If you haven't tried AppleTV with the new Remote application for iPhone (and iPod touch) stop what you're doing and go check it out. The combination is revolutionary. Which gets me to thinking...
AppleTV was OK but not great until the Remote app came out. Now it's flat-out awesome.
The AppleTV is a great core component—it plays music, video, and photos over HDMI to my home theater system, and includes WiFi for downloading new content. But the included remote control is weak—it's too small and not very responsive. Luckily, the AppleTV 2.1 software enables WiFi control.
The iPhone, aside from being an iPod, a phone, and an Internet device, is a frickin' awesome remote. It has a big, beautiful, 3D-accelerated touch screen and built-in WiFi. And, importantly, I almost always have mine in my pocket. It's the perfect complement to the headless AppleTV. (Sure, you can wade through the on-TV menus, but if you have more than a dozen or so videos, you're going to wish you hadn't.)
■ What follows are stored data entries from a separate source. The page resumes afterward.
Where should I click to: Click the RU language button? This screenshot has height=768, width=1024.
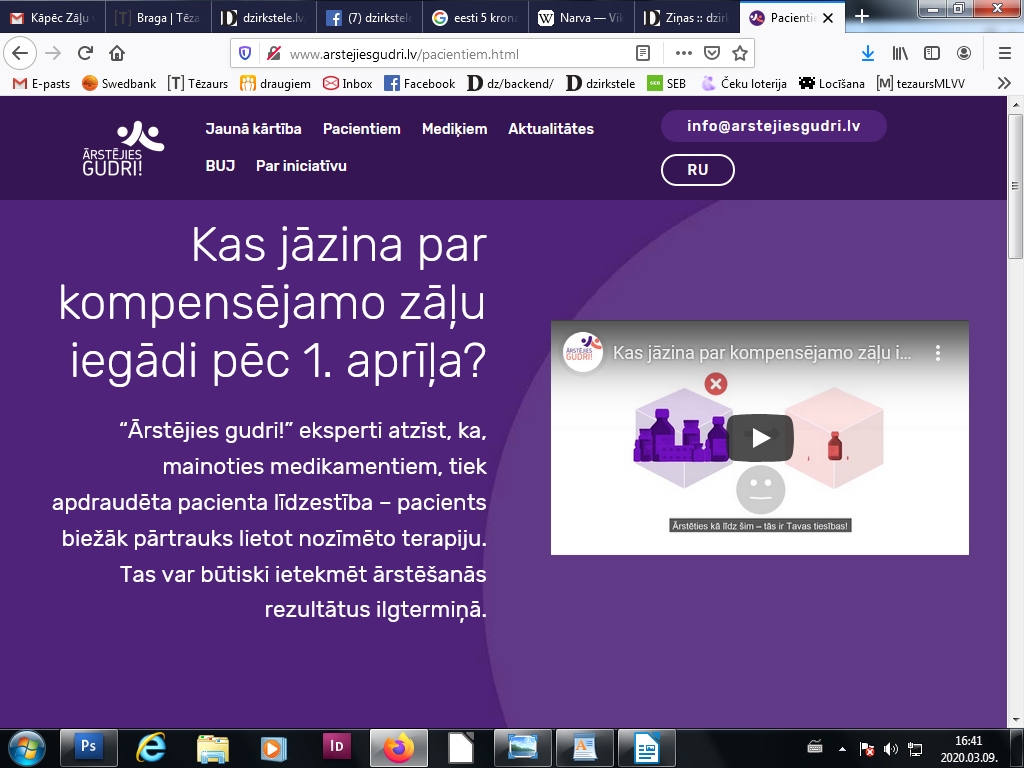697,170
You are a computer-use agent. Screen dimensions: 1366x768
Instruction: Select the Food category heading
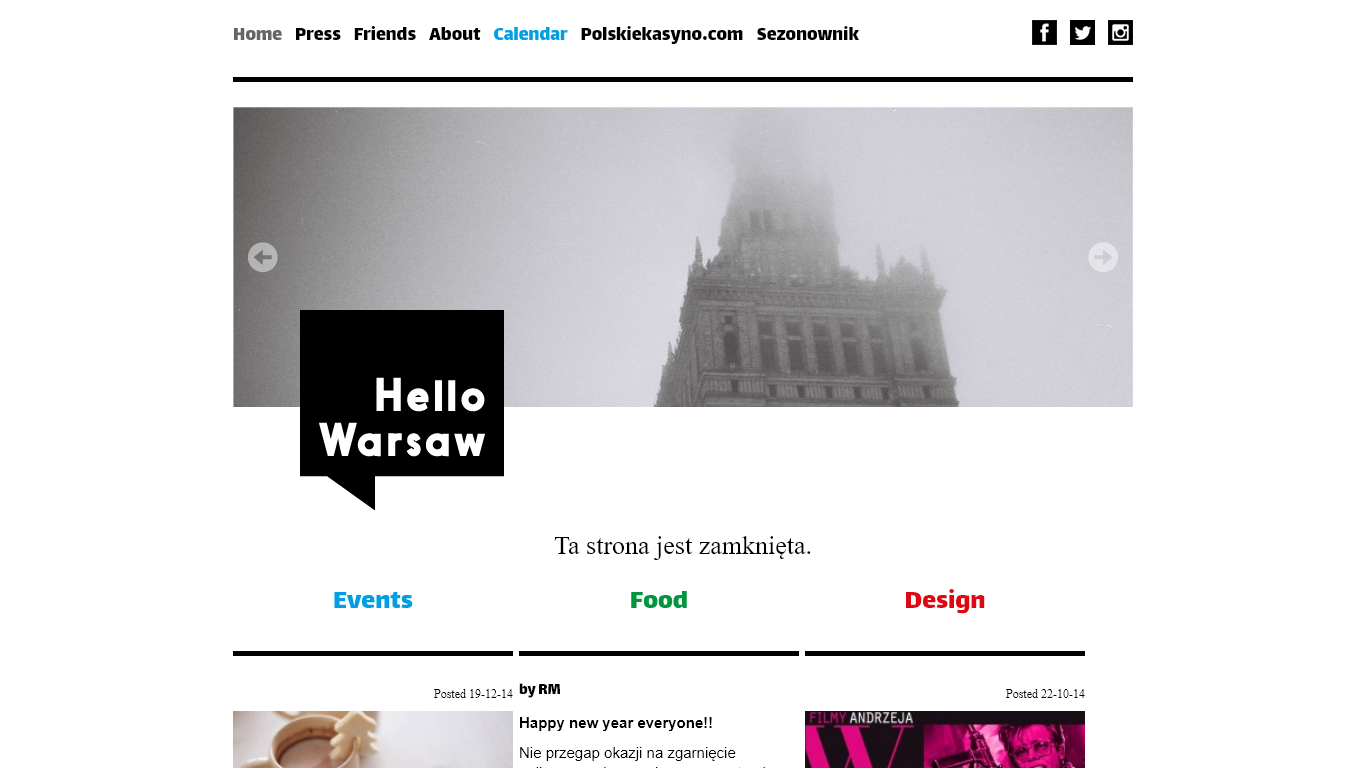click(x=659, y=600)
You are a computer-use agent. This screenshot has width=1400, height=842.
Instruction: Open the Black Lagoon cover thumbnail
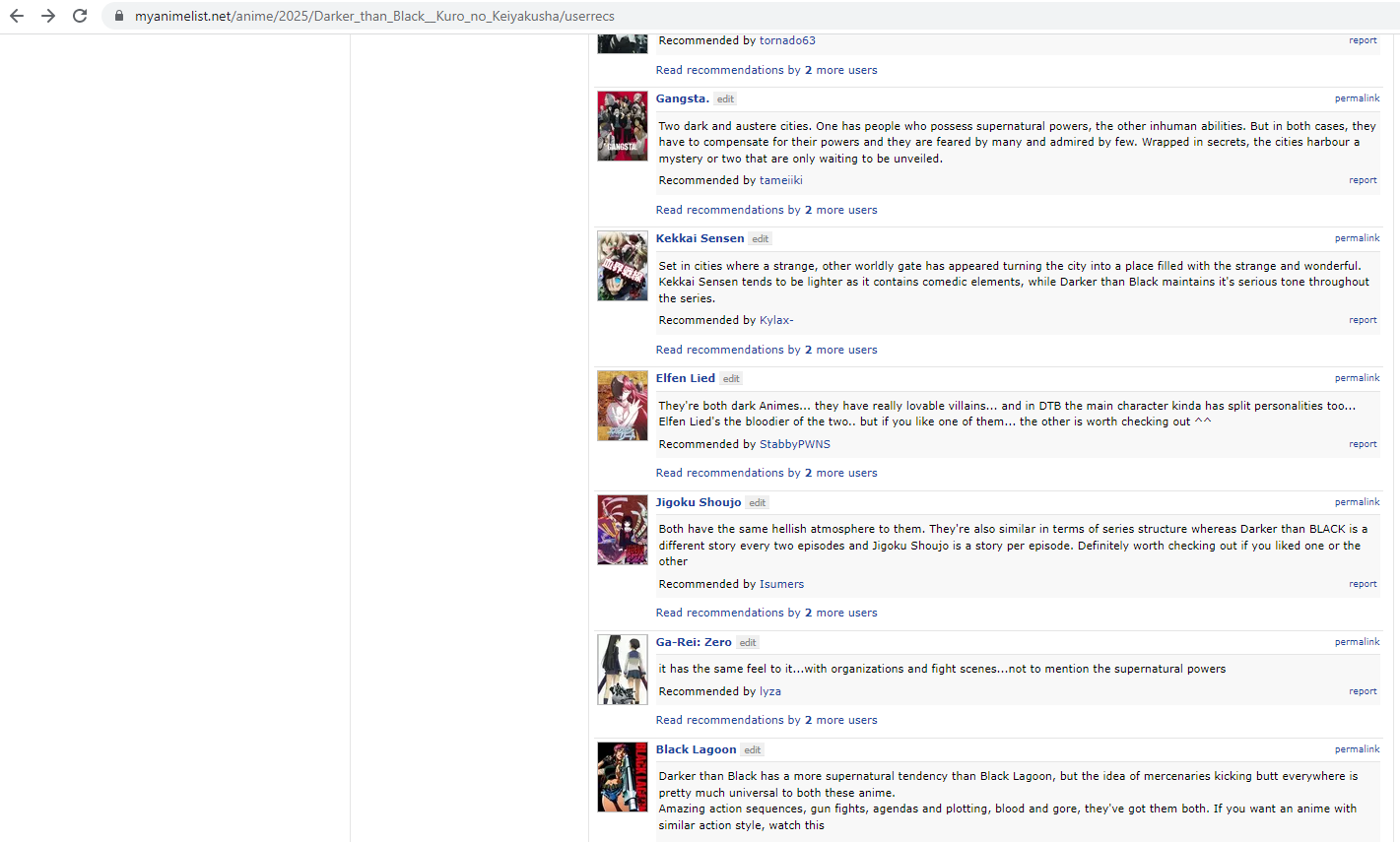[x=622, y=777]

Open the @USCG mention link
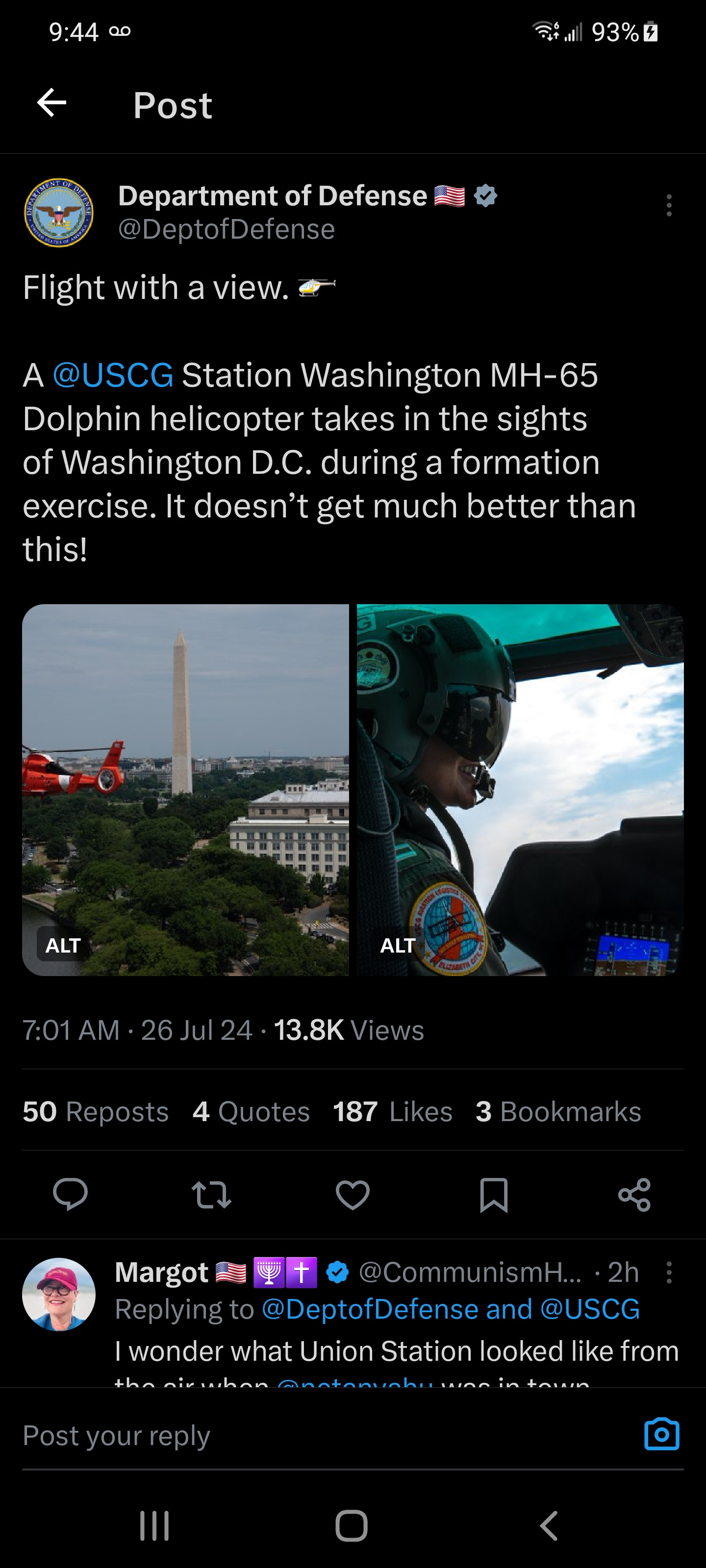(113, 374)
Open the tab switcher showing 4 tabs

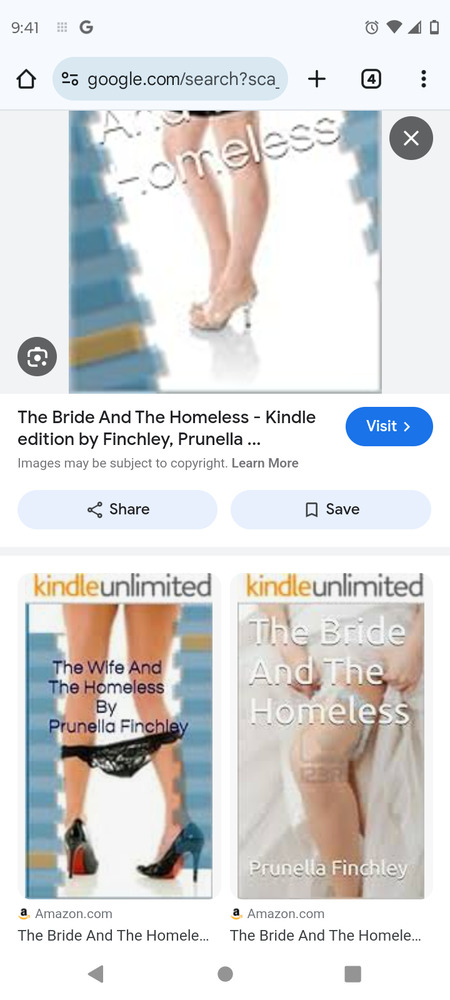point(371,79)
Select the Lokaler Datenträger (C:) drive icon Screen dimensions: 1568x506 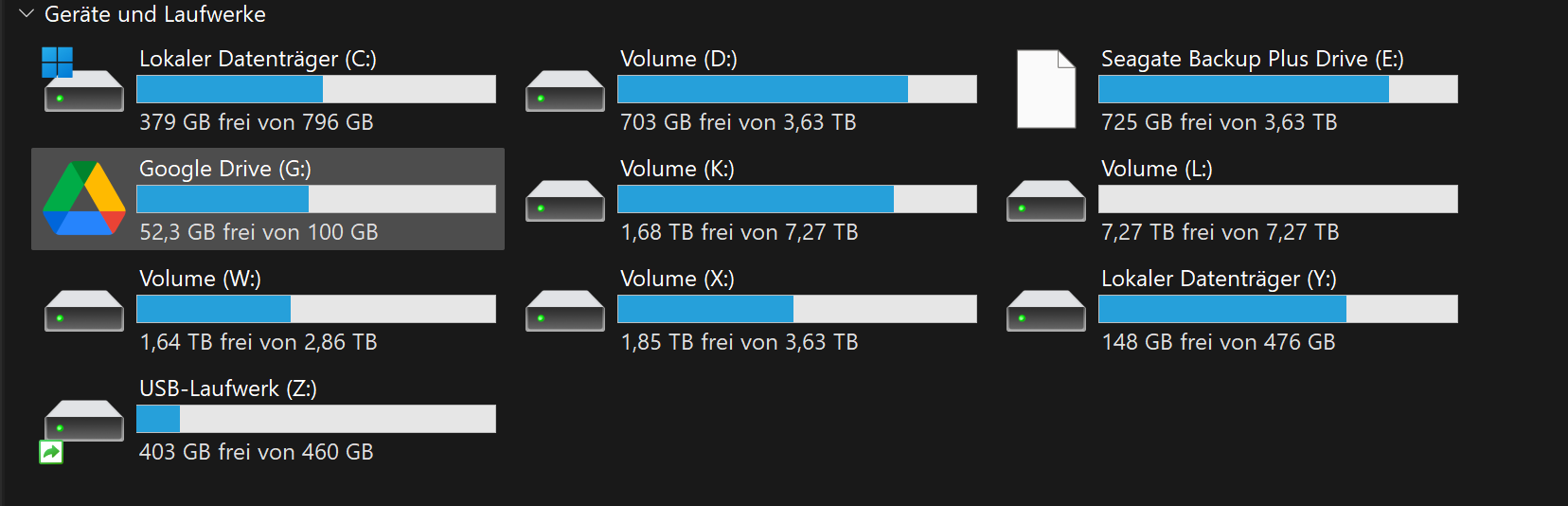click(x=83, y=80)
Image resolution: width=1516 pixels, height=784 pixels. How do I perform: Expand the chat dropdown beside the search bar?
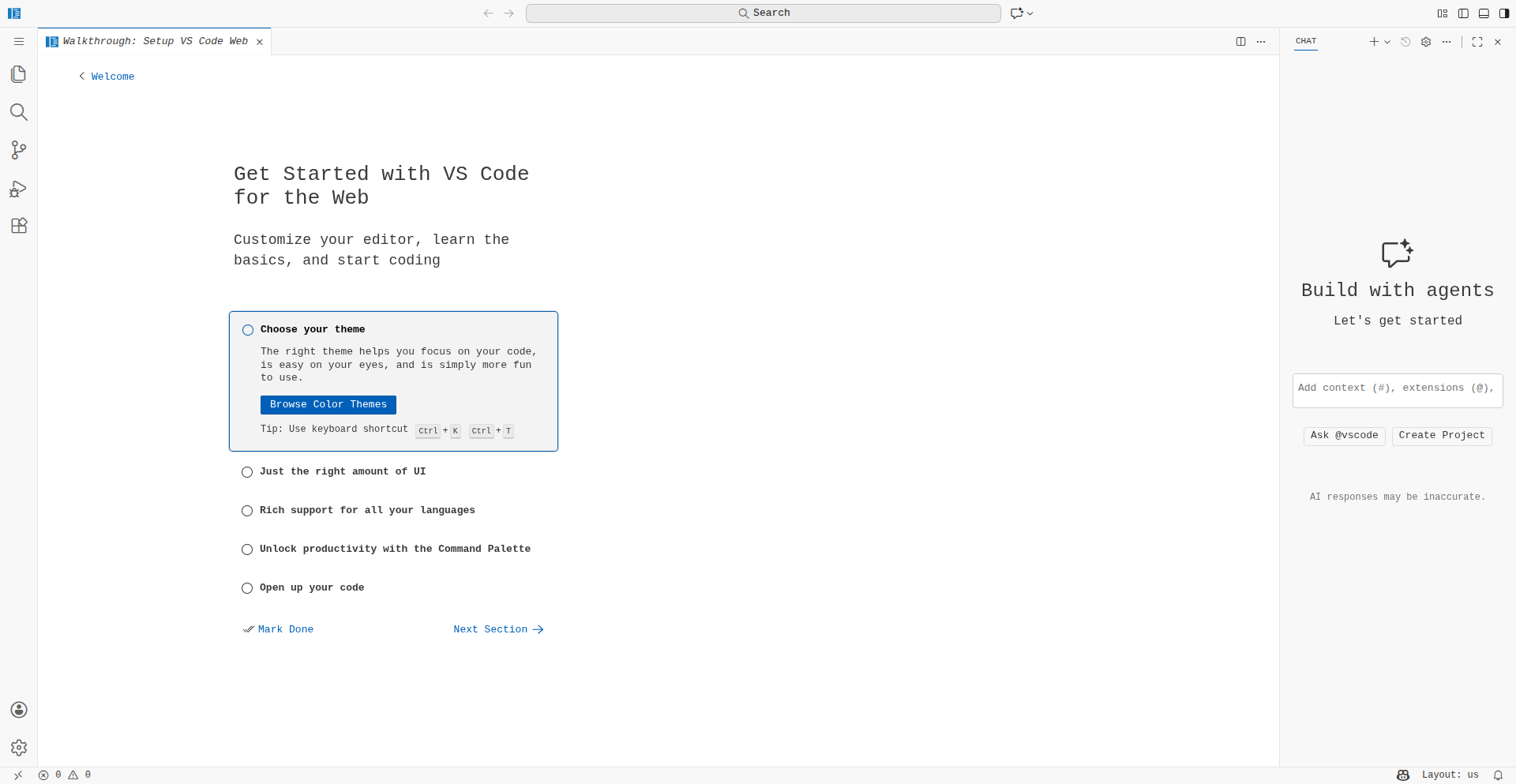tap(1030, 13)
A friend of mine asked me a while ago about developing an iPhone app to control his Kaleidascape system (essentially a hard drive-based movie and music for really rich people) and the rest of his home-automation gear. But why stop there? There are innumerable systems around my house with horrific interfaces: heating and air conditioning, lawn sprinkler system, security system, not to mention every device that already has its own junky remote. Why not control them all with the device I already carry with me? But I digress.
Even if you wanted to stick with only A/V equipment like TV's, DVD players, DVR's, cable set-top boxes, and receivers, the iPhone, along with a WiFi-enabled IR emitter, could in one fell swoop disrupt the entire Universal Remote business.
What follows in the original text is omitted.